本発明の片綴り冊子は、図1に示すように、上綴りの片綴り冊子であって、上端の幅方向に沿う細長形状の綴り部1と、この綴り部1を綴り辺として下方に連なリ、各枚の下端が開放されたまま重ねあわされた用紙群2とからなる。以下、各実施例の構成及び製造方法につき詳述する。
実施例1の綴り部1は、複数の用紙20の一端を綴ってなる。また、上下方向に所定の綴り幅を有する。所定の綴り幅とは、図2にて上端部11および下端部12間の側方向距離である。
綴り部1の上端部11は、重合用紙群P2を中央折り線L1で二つ折りする二つ折り工程によって形成される。実施例では、用紙群2の前半頁部、後半頁部をそれぞれ重ねて下方糊付け位置で糊付けし、これを中央位置でまとめて折り曲げることで膨出部13と共に形成される。

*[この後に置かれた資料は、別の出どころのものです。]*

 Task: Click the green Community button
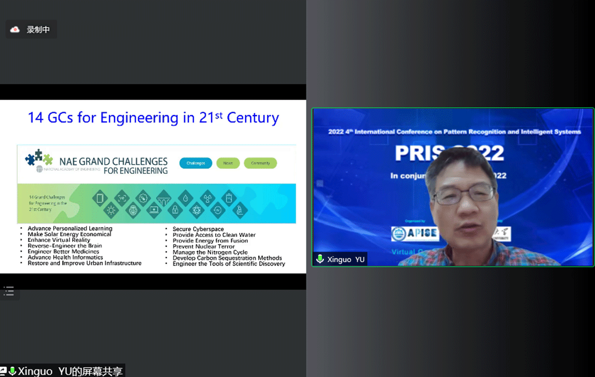pos(260,163)
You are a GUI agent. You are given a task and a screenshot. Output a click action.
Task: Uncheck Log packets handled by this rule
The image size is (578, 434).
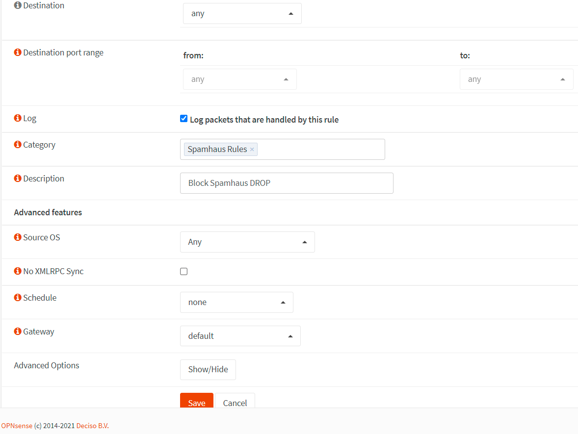tap(184, 119)
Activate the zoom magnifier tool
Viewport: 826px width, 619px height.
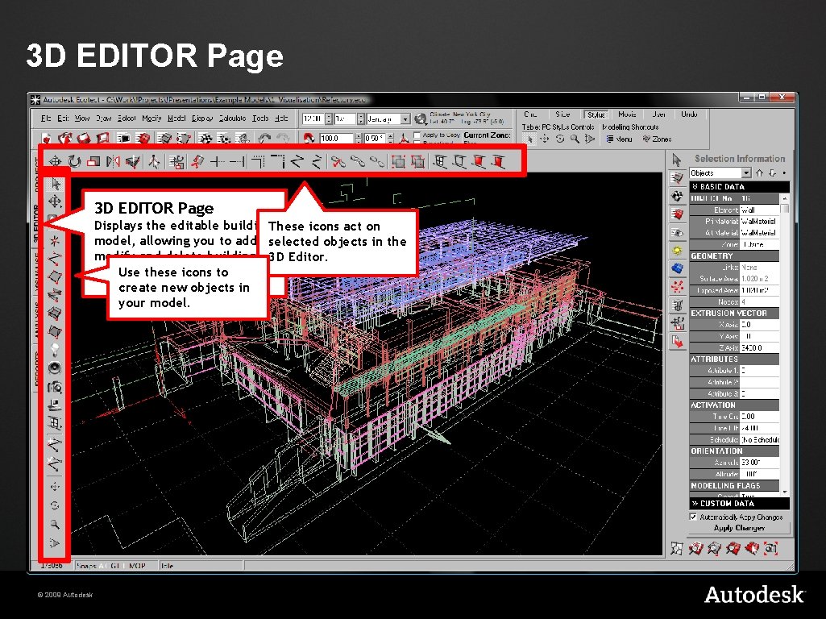(x=53, y=524)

綴り部1の下端部12は、第一糊塗布工程及び第二糊塗布工程によって、重ね合わせ及び前記折り曲げによって接面する用紙間を固着糊3で接合固着して形成される。重ね合わせ及び前記折り曲げによって接面する用紙間を第一及び第二糊塗布工程の固着糊3によって接合固着して形成される。この接合固着位置は、前記中央折り線L1よりも下方にずれた、略中央折り線L1と並行に形成される糊付けラインL3上の位置である。

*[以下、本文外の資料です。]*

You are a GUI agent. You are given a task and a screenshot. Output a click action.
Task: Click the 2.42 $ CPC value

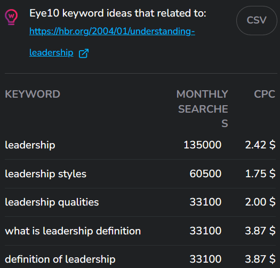point(260,145)
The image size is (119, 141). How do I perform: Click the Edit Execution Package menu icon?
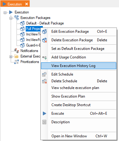coord(44,32)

綴り部1の膨出部13は上下端部11、12間を亘る複数枚の用紙で形成され、各用紙が上下端部11、12よりも密着していない非密着状態にあることで、複数の用紙間空間1Sが形成される(図2)。用紙間空間1Sは、第一糊塗布工程によって上下端が閉じられて側面視にて底の無い袋状(筒状)に形成され、この底の無い袋状(筒状)のまま二つ折りされて、重ねあわせた複数枚の用紙に強制たわみが生じることによる。このように強制たわみによる用紙間空間1Sが形成されることで、上下端部11、12間の各用紙が湾曲し、綴り部1に、厚さ方向すなわち用紙20の重ね合わせ方向の脹らみ、すなわち膨出部13が形成される。膨出部13の綴り幅1w方向の膨出幅13wは、綴り幅1wの三分の二ないし八分の七程度であることが好ましい。
綴り部1の窪み筋14は下端部1211に沿ってその上方近傍に形成される。固着糊3塗布工程前の窪み筋形成工程によって形成される。窪み筋14のつづり幅方向の幅たる窪み幅14wは、2mmないし10mm程度が好ましく、綴り幅1wの三分の一ないし八分の一程度であることが好ましい。

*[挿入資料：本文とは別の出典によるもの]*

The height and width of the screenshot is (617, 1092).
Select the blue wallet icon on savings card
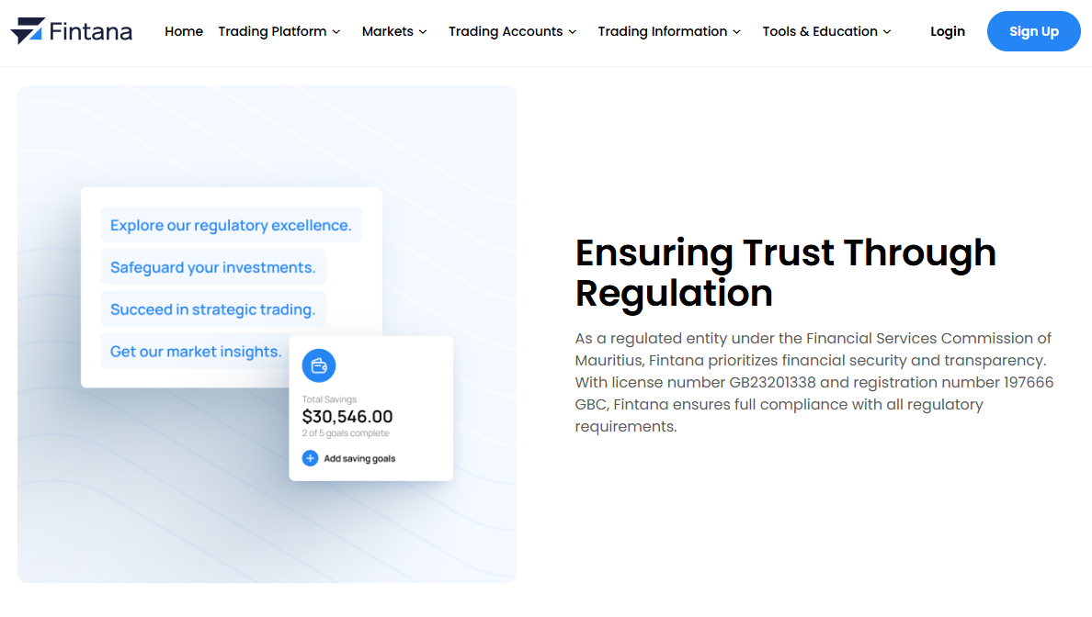319,365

用紙群2は、綴り部1と共通した枚数の、下端が開放した複数の用紙20からなる。用紙群2のうち冊子の前半頁を構成する部分と後半頁を構成する部分は、原型用紙P1において、中央折り曲げ線を境とした上下に分配される。
本発明の片綴り冊子の製造方法は、複数種類の印刷面が区分けして印刷された、一枚の矩形の原型用紙P1を折り加工して製造される。具体的には、下記各工程を順に具備する製造方法による(図3、図4)。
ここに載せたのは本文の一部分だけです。